Record excerpts:
+ + + + +

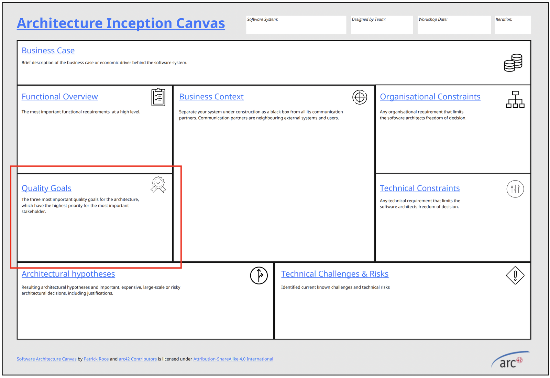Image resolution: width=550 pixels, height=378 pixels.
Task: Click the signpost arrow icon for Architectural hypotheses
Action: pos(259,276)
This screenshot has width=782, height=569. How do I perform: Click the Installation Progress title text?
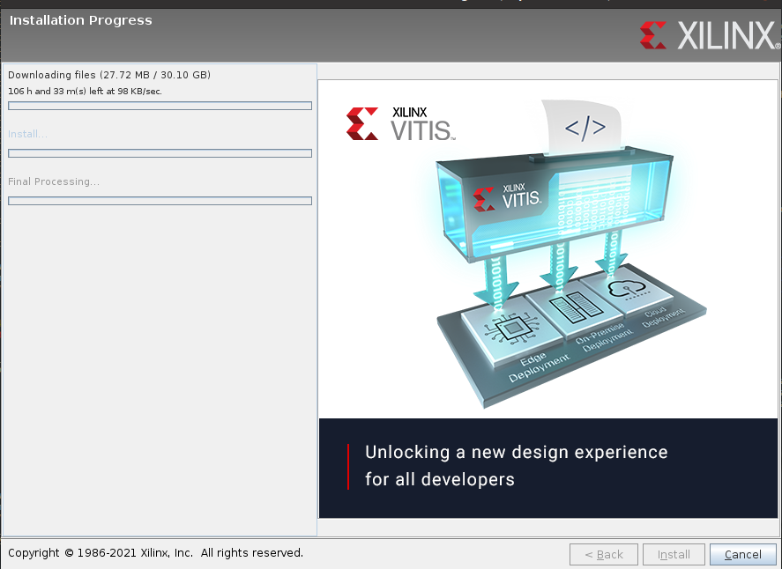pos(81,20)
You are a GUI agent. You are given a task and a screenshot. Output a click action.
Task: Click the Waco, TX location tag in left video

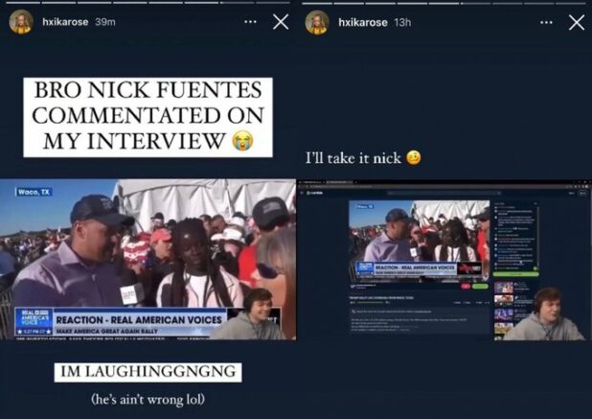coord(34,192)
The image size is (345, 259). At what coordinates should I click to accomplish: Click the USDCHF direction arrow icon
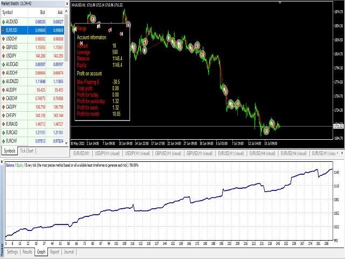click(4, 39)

+ + + + +

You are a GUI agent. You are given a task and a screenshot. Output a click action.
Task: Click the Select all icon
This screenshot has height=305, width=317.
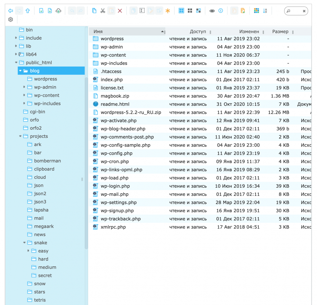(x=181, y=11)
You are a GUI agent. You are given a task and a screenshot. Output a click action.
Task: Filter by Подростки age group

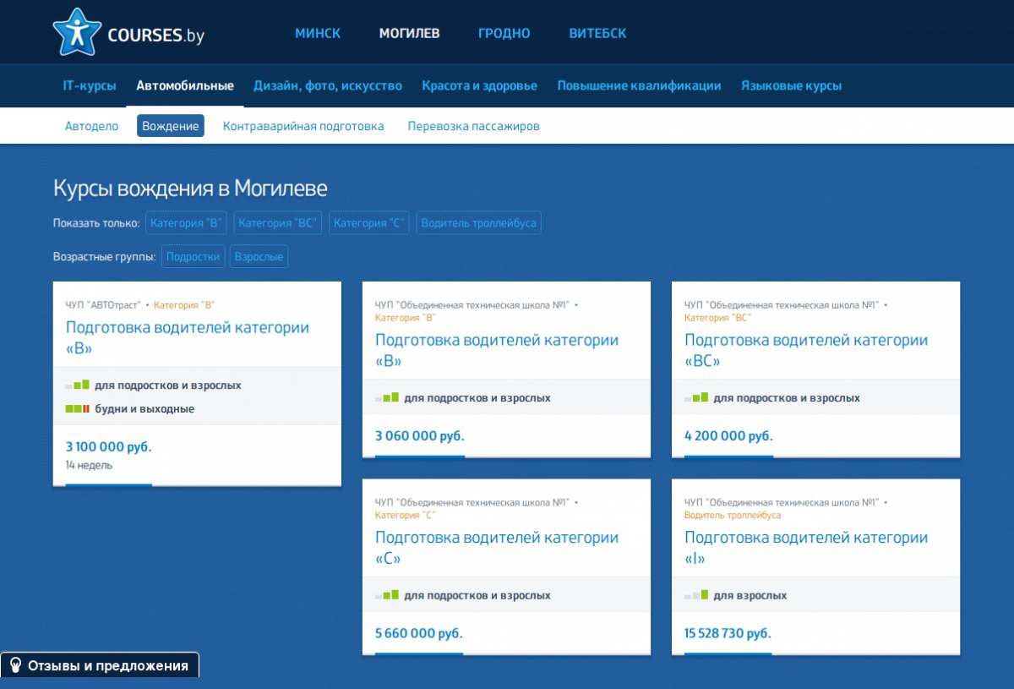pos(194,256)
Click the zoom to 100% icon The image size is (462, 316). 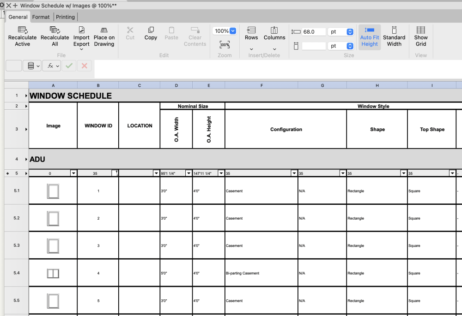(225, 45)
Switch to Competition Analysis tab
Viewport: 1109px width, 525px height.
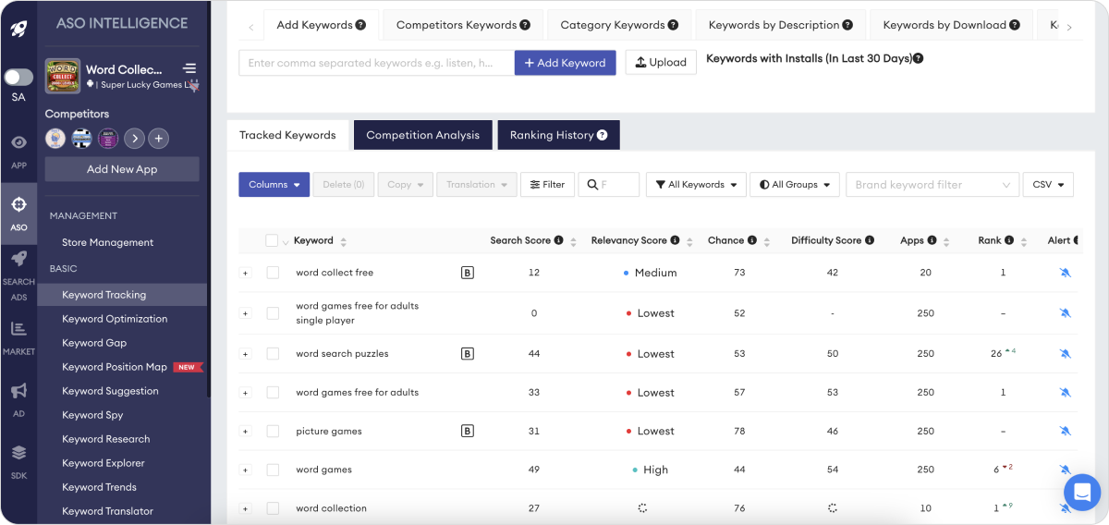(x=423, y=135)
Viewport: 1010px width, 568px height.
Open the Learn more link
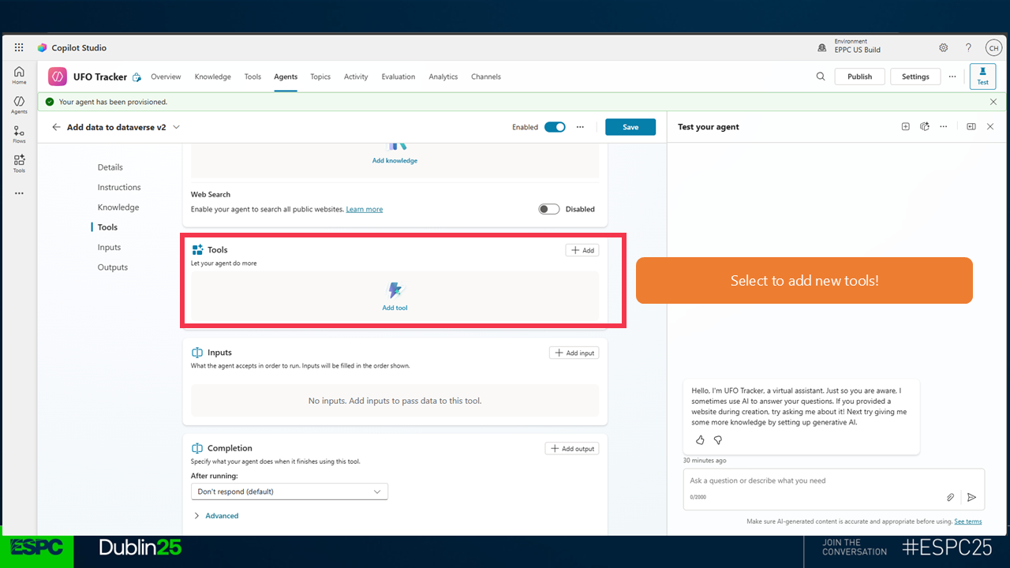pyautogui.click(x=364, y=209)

+ + + + +

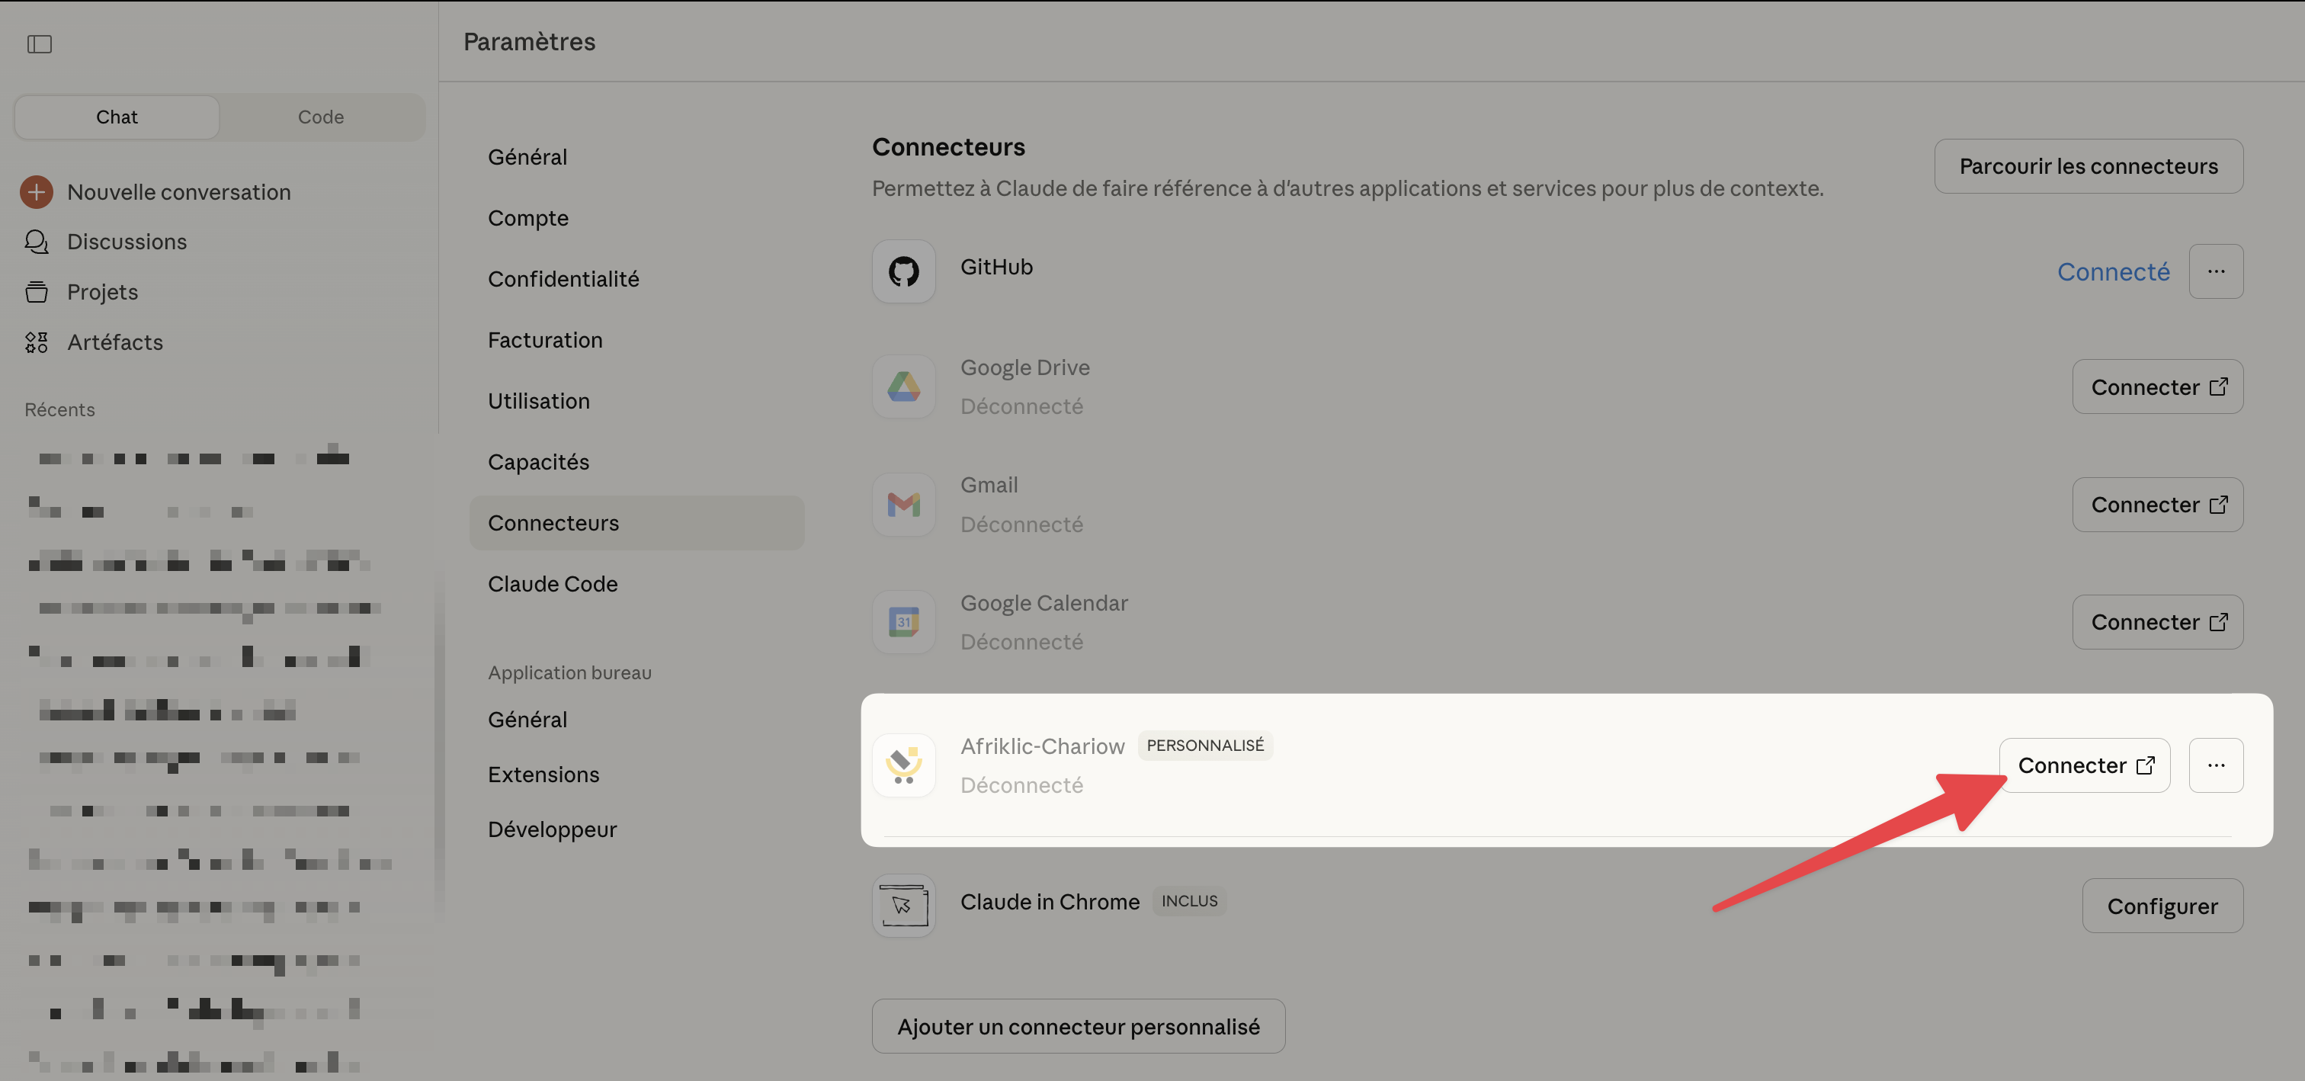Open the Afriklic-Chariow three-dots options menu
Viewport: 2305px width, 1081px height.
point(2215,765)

+ + + + +

Task objective:
Copy out the lines of the items beginning with the line that contains "The image size is (345, 259)." and ending with the line that contains "click(4, 39)", both included. Omit the pictures.

Reply:
The image size is (345, 259). At what coordinates should I click to accomplish: Click the USDCHF direction arrow icon
click(4, 39)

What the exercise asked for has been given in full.